Distributional Hypothesis

The distributional hypothesis is the claim in linguistics and computational semantics that words with similar distributions in language — words that appear in similar contexts — have similar meanings. Formulated most plainly by Zellig Harris in 1954 and operationalized by the vector space models of the 1990s, it became the theoretical foundation for the dominant approach to meaning in Natural Language Processing.

The hypothesis is an empirical conjecture, not a derived result. It predicts that distributional similarity correlates with semantic similarity — a claim that is measurably true in restricted domains (synonym detection, word clustering) and measurably incomplete in others: words can share distributions due to syntactic role rather than meaning, and antonyms often have nearly identical distributions.

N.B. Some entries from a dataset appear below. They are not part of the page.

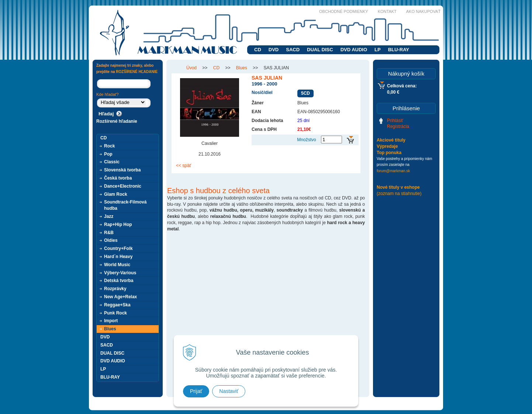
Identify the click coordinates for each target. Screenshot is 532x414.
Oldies (111, 240)
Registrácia (398, 126)
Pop (108, 154)
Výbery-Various (120, 273)
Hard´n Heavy (118, 257)
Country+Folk (118, 248)
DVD (273, 49)
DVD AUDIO (354, 49)
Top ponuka (389, 153)
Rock (109, 146)
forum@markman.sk (393, 171)
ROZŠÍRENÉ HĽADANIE (137, 72)
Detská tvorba (118, 281)
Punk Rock (115, 313)
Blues (110, 329)
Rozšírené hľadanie (117, 121)
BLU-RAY (398, 49)
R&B (109, 233)
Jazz (108, 216)
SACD (293, 49)
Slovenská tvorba (122, 170)
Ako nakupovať (423, 11)
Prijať (196, 391)
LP (377, 49)
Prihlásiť (395, 121)
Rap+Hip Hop (118, 225)
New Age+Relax (120, 297)
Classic (112, 162)
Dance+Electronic (122, 186)
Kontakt (387, 11)
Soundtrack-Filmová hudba (125, 205)
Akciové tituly (391, 140)
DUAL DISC (320, 49)
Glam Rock (115, 194)
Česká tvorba (118, 178)
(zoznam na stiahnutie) (399, 194)
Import (111, 321)
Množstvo (306, 140)
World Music (117, 265)
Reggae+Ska (117, 305)
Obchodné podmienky (343, 11)
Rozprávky (115, 289)
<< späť (183, 166)
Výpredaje (387, 146)
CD (258, 49)
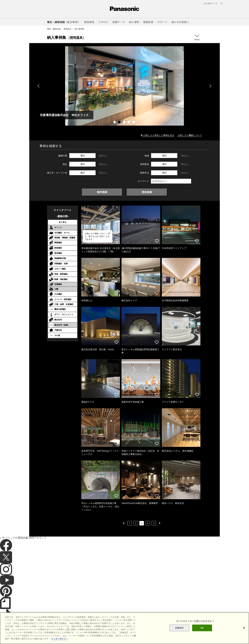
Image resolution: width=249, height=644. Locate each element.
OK (202, 628)
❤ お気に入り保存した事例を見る (157, 135)
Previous (38, 86)
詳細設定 (179, 628)
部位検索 (147, 192)
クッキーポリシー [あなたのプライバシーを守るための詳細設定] (59, 638)
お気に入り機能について (190, 135)
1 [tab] (115, 122)
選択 (83, 156)
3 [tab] (124, 122)
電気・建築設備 (54, 29)
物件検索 (102, 192)
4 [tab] (129, 122)
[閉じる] (244, 628)
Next (211, 86)
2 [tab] (120, 122)
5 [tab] (134, 122)
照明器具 (67, 29)
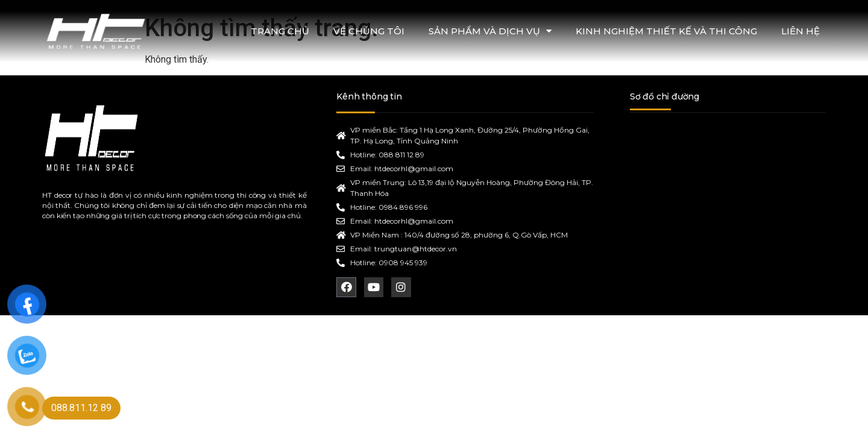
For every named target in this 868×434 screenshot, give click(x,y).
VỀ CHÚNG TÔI (369, 31)
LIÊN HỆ (800, 31)
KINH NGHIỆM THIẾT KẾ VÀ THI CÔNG (666, 31)
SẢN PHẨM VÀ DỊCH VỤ (490, 31)
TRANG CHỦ (280, 31)
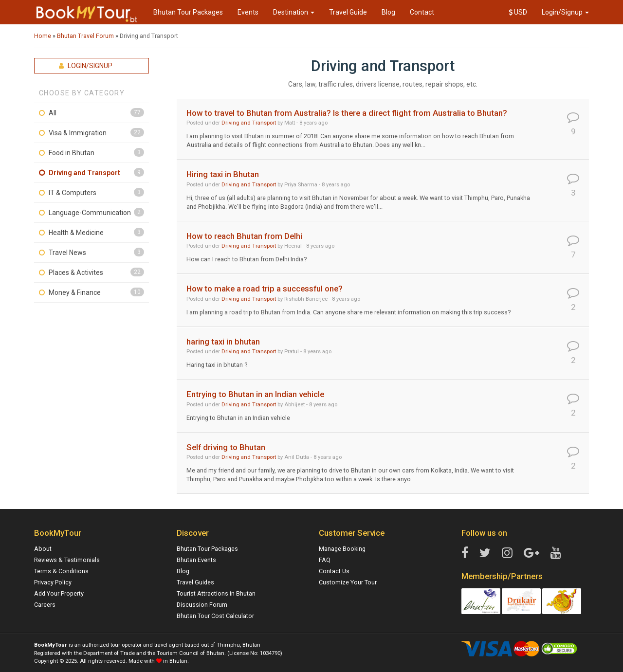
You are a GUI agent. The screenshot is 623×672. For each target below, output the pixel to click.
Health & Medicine (76, 233)
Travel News (67, 253)
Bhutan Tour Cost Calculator (215, 616)
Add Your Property (59, 593)
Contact (422, 12)
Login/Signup (565, 12)
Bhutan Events (196, 560)
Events (248, 12)
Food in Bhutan (72, 153)
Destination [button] (293, 12)
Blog (388, 12)
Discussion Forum (202, 604)
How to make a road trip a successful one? (264, 289)
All (53, 113)
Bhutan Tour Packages (188, 12)
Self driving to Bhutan (226, 447)
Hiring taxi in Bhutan (222, 174)
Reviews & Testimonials (67, 560)
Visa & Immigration (77, 133)
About (43, 548)
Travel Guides (195, 582)
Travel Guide (348, 12)
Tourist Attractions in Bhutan (216, 593)
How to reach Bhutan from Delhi (244, 236)
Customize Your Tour (348, 582)
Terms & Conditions (61, 571)
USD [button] (518, 12)
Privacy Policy (53, 582)
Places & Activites (76, 272)
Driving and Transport (84, 173)
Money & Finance (74, 292)
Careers (45, 604)
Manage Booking (342, 548)
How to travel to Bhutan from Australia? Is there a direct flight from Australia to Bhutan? (347, 113)
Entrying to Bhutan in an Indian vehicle (255, 394)
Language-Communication (90, 213)
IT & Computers (73, 193)
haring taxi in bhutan (223, 342)
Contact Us (334, 571)
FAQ (325, 560)
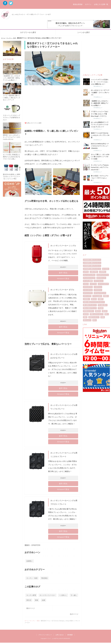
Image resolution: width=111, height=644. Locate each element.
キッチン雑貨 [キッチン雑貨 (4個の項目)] (88, 281)
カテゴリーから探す (28, 32)
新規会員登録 (78, 4)
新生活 (29, 600)
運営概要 (70, 635)
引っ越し (74, 595)
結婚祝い (30, 561)
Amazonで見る (63, 278)
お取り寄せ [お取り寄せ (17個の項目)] (94, 272)
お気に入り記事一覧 (101, 4)
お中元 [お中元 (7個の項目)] (86, 272)
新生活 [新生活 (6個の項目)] (98, 311)
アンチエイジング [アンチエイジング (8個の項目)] (89, 278)
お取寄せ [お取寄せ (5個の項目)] (102, 272)
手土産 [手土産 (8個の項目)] (100, 308)
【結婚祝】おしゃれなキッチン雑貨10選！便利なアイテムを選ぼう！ (100, 103)
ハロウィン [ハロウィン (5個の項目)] (98, 287)
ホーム (3, 38)
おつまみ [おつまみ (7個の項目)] (106, 269)
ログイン (88, 4)
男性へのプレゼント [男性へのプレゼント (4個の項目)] (96, 314)
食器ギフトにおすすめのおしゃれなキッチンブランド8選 (100, 135)
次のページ (74, 614)
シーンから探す (84, 32)
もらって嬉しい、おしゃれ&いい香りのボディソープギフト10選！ (100, 156)
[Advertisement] (52, 103)
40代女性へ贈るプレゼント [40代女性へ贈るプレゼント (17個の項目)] (92, 262)
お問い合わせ (60, 635)
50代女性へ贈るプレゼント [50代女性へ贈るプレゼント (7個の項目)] (92, 266)
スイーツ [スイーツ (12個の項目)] (93, 284)
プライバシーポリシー (45, 635)
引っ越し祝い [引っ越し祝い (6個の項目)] (102, 305)
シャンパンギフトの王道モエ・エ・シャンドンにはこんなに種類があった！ (100, 82)
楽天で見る (63, 272)
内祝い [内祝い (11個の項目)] (106, 296)
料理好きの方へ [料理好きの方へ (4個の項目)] (88, 311)
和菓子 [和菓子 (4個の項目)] (100, 299)
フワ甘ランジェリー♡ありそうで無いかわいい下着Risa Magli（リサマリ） (100, 114)
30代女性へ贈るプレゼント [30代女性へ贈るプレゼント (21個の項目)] (92, 260)
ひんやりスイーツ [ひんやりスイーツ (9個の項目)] (102, 275)
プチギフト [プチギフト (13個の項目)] (98, 290)
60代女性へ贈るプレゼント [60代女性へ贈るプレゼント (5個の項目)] (92, 269)
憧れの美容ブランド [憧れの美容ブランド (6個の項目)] (90, 308)
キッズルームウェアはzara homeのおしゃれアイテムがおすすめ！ (100, 167)
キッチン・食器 (11, 38)
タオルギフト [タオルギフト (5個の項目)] (88, 287)
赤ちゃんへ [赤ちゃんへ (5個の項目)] (87, 320)
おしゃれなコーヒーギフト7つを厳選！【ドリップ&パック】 (100, 92)
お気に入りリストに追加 (34, 123)
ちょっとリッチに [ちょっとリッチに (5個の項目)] (89, 275)
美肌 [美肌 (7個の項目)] (102, 317)
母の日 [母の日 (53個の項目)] (104, 311)
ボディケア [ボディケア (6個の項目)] (87, 296)
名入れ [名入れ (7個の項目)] (94, 299)
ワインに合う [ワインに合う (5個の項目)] (97, 296)
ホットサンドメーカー (48, 595)
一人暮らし (63, 595)
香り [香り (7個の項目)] (94, 320)
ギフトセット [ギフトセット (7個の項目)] (98, 281)
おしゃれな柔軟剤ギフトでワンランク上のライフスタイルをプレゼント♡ (100, 124)
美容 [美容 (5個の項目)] (85, 317)
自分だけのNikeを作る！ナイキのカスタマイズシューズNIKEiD (100, 146)
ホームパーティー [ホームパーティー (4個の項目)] (100, 293)
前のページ (30, 608)
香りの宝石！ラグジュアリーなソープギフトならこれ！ (100, 178)
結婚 (44, 600)
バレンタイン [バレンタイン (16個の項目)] (88, 290)
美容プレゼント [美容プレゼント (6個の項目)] (94, 317)
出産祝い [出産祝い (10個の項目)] (86, 299)
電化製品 (44, 578)
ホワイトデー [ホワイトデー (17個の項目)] (88, 293)
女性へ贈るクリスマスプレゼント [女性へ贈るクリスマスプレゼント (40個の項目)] (94, 302)
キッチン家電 (31, 595)
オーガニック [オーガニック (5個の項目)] (101, 278)
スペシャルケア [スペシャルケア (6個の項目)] (103, 284)
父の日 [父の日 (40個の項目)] (86, 314)
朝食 (36, 600)
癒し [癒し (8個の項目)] (106, 314)
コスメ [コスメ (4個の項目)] (86, 284)
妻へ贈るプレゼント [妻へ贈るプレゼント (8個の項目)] (90, 305)
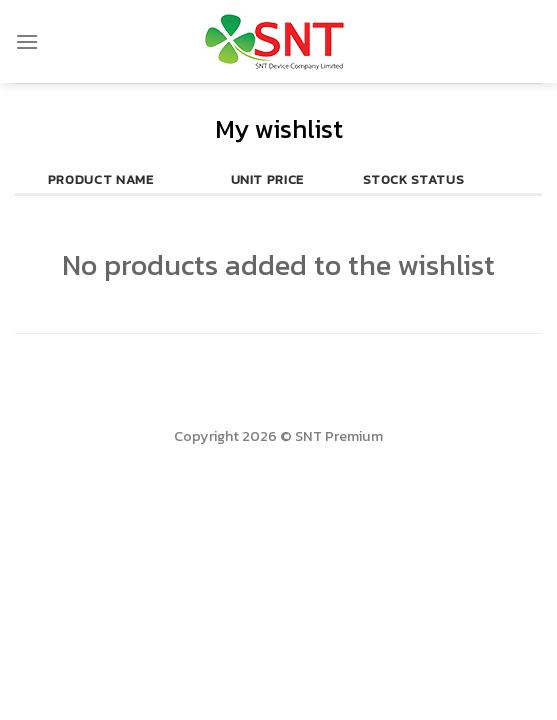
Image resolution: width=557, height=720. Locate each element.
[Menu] (27, 41)
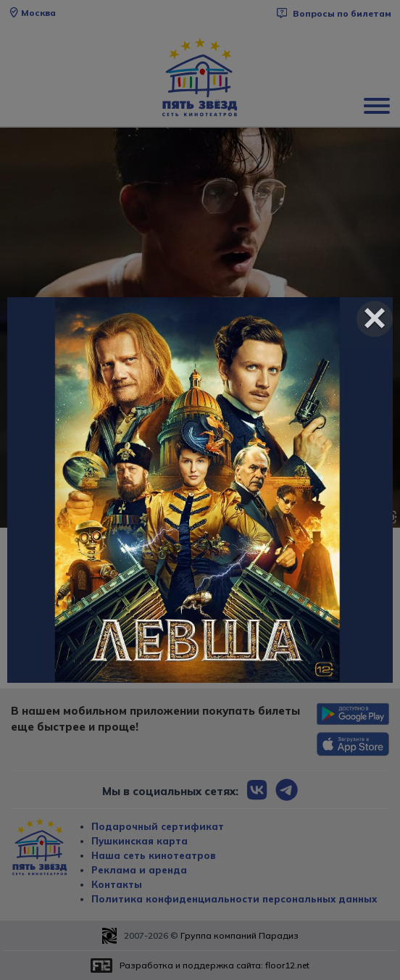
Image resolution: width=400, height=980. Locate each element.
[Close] (375, 319)
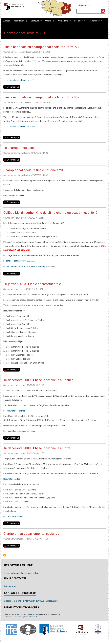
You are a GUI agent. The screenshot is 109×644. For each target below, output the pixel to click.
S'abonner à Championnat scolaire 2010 (4, 555)
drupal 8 (15, 617)
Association (19, 22)
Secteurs (35, 22)
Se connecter (84, 5)
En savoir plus (13, 87)
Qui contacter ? (11, 586)
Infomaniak (33, 617)
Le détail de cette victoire (14, 261)
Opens (49, 22)
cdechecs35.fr (18, 614)
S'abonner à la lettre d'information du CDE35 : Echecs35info (31, 601)
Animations (63, 22)
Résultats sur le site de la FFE (22, 80)
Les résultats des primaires (15, 411)
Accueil (6, 21)
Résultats (8, 196)
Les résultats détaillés (13, 516)
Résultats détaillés (12, 479)
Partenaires (95, 22)
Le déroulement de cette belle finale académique (25, 266)
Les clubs (79, 22)
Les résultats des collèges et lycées (19, 431)
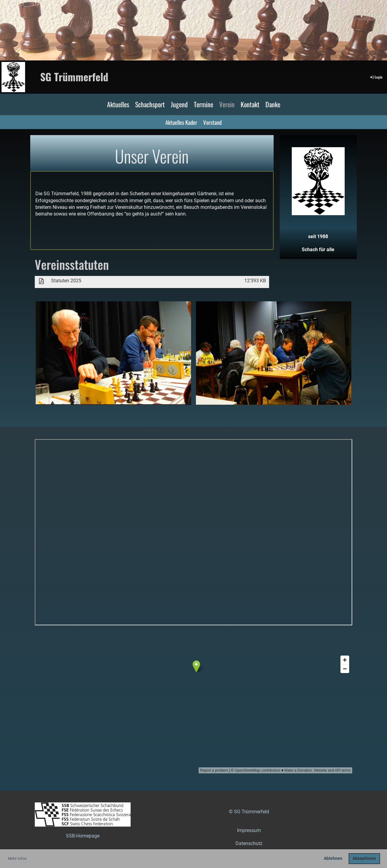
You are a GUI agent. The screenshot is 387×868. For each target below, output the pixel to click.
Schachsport (150, 104)
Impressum (249, 830)
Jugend (179, 104)
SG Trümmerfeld (74, 76)
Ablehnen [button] (333, 858)
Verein (227, 104)
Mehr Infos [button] (17, 858)
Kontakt (250, 104)
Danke (273, 104)
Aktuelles (118, 104)
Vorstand (212, 122)
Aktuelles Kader (181, 122)
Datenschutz (249, 843)
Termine (203, 104)
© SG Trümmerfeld (249, 811)
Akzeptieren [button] (364, 858)
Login (376, 77)
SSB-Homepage (83, 836)
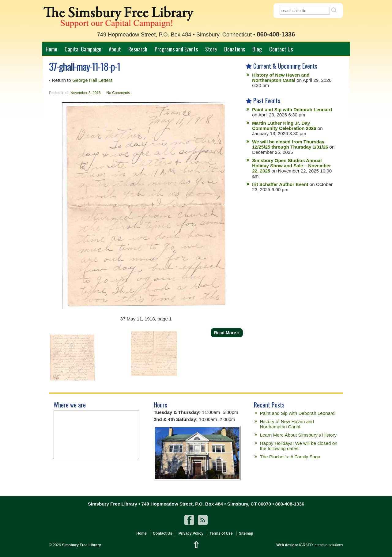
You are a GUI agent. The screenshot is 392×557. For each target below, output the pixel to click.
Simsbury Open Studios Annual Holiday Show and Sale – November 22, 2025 (291, 165)
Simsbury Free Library (81, 545)
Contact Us (281, 49)
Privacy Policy (191, 533)
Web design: (287, 545)
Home (51, 49)
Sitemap (246, 533)
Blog (257, 49)
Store (211, 49)
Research (138, 49)
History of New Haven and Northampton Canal (281, 78)
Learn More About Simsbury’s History (298, 435)
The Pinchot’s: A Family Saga (290, 457)
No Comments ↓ (119, 93)
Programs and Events (176, 49)
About (115, 49)
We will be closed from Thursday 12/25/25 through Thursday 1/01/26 (290, 144)
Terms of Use (221, 533)
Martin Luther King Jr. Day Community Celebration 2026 (284, 126)
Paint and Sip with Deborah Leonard (292, 109)
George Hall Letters (92, 80)
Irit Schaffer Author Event (280, 184)
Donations (235, 49)
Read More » (227, 333)
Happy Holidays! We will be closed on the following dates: (299, 446)
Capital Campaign (83, 49)
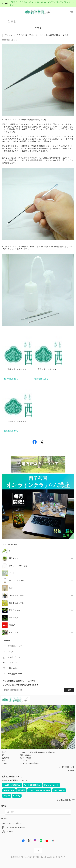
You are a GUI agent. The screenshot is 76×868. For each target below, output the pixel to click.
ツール (12, 573)
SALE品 (12, 625)
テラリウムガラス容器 (18, 566)
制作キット (13, 558)
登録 (69, 690)
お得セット (13, 632)
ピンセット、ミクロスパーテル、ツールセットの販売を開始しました (36, 35)
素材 (11, 588)
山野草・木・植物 (16, 595)
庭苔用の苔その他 (16, 603)
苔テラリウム (14, 610)
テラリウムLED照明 (17, 581)
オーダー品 (13, 618)
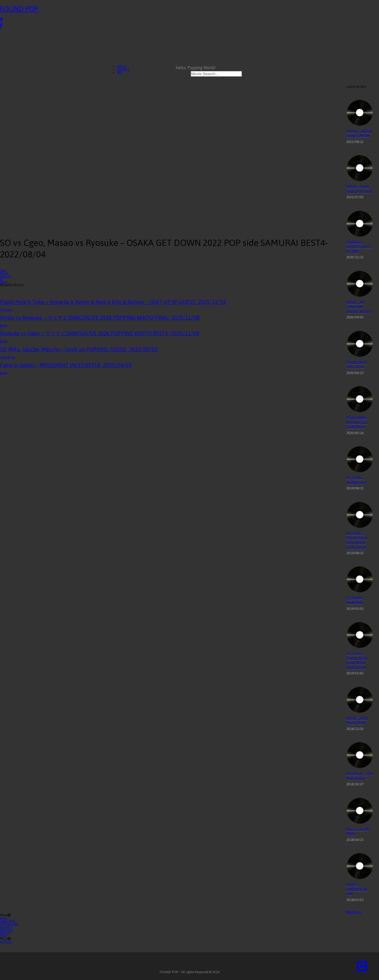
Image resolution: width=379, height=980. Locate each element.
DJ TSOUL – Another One (356, 480)
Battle (3, 282)
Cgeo (3, 270)
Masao (4, 273)
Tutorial (5, 933)
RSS (119, 72)
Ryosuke (6, 276)
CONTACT (123, 69)
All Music (354, 912)
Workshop (6, 930)
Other (3, 935)
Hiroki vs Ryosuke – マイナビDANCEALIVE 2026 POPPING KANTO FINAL (100, 318)
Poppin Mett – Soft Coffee (357, 364)
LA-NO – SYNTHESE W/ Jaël (357, 889)
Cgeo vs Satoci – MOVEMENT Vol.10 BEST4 (65, 365)
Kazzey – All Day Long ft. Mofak (359, 133)
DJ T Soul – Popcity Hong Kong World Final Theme (357, 660)
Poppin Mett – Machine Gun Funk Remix (357, 422)
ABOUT (121, 66)
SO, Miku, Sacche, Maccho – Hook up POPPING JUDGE (79, 349)
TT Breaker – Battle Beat (356, 600)
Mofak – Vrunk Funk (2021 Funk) (360, 189)
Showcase (6, 310)
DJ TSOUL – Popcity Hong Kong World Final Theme (357, 540)
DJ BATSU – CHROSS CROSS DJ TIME (358, 247)
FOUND (19, 8)
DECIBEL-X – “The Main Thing (360, 776)
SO (2, 279)
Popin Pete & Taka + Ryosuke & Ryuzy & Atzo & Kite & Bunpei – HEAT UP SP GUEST (113, 302)
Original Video (9, 924)
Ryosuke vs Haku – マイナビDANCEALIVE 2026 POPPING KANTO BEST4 (100, 333)
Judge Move (8, 357)
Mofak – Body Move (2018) (357, 721)
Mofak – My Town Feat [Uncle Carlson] (358, 307)
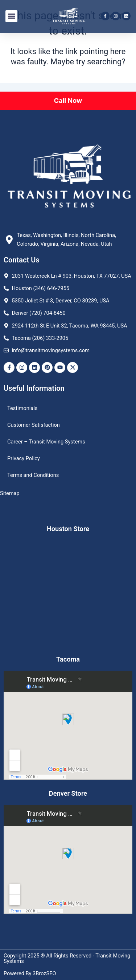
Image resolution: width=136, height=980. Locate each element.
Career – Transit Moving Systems (46, 442)
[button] (11, 16)
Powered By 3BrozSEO (30, 973)
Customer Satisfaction (33, 425)
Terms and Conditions (33, 475)
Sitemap (10, 493)
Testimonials (22, 408)
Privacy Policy (24, 458)
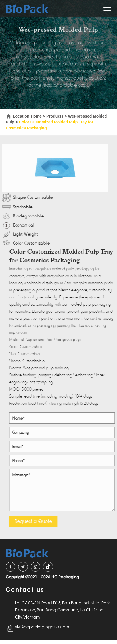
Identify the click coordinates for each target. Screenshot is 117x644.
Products (55, 116)
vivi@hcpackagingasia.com (42, 628)
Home (36, 116)
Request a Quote (34, 522)
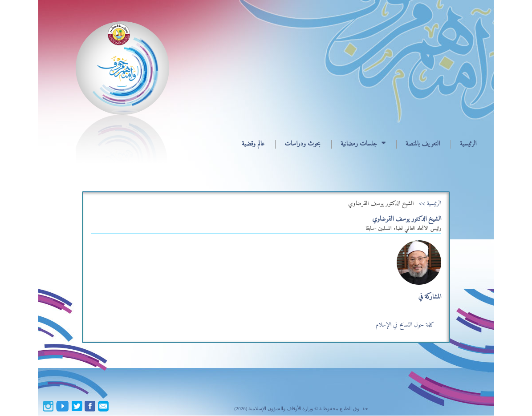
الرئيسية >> (430, 203)
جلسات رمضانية (359, 144)
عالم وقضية (253, 144)
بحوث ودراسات (302, 144)
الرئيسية (468, 144)
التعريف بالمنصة (422, 144)
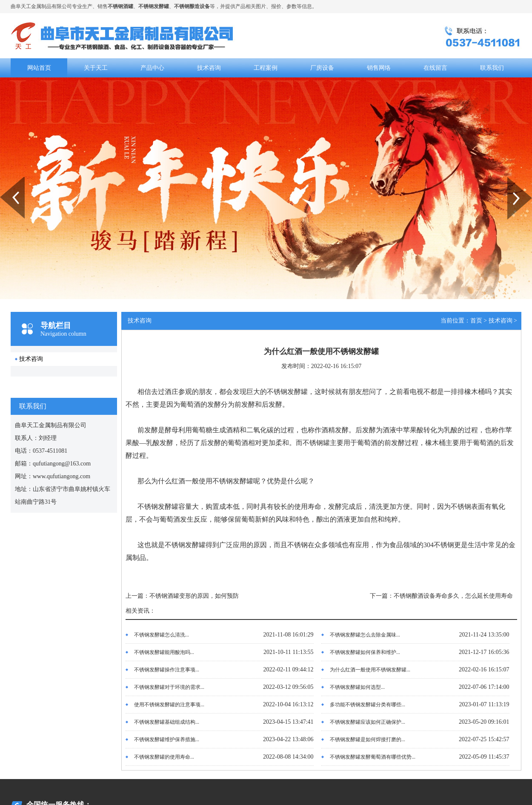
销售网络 (379, 68)
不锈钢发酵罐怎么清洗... (161, 635)
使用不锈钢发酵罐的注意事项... (169, 705)
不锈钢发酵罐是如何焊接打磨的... (367, 739)
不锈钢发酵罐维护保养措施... (166, 739)
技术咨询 (209, 68)
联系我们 (492, 68)
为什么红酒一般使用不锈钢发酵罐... (370, 670)
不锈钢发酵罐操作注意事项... (166, 670)
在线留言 (435, 68)
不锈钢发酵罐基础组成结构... (166, 722)
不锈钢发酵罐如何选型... (357, 687)
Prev (5, 180)
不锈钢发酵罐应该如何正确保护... (367, 722)
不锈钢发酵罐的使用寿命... (164, 757)
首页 (476, 320)
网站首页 (39, 68)
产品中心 (152, 68)
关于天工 (96, 68)
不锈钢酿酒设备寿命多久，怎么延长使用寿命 (453, 596)
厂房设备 (322, 68)
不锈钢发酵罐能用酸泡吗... (164, 652)
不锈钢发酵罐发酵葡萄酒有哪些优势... (372, 757)
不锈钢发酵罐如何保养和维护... (365, 652)
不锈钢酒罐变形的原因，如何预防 (194, 596)
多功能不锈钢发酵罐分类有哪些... (367, 705)
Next (512, 180)
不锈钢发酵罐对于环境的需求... (169, 687)
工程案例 (266, 68)
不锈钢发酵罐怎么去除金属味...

The hypothesis says nothing about reference, truth conditions, or the compositionality of phrase meaning — which is to say, it says nothing about what meaning is, only about one statistical correlate of it.

The word embedding methods of the 2010s (word2vec, GloVe) are the most successful implementations of distributional semantics. Their success at analogical reasoning tasks — king - man + woman = queen — was widely taken as evidence that the hypothesis captures something deep about linguistic meaning. The empiricist reading is more cautious: these methods capture regularities in word co-occurrence statistics that happen to reflect human conceptual structure. Whether they capture meaning itself depends on a theory of meaning that the distributional hypothesis cannot provide.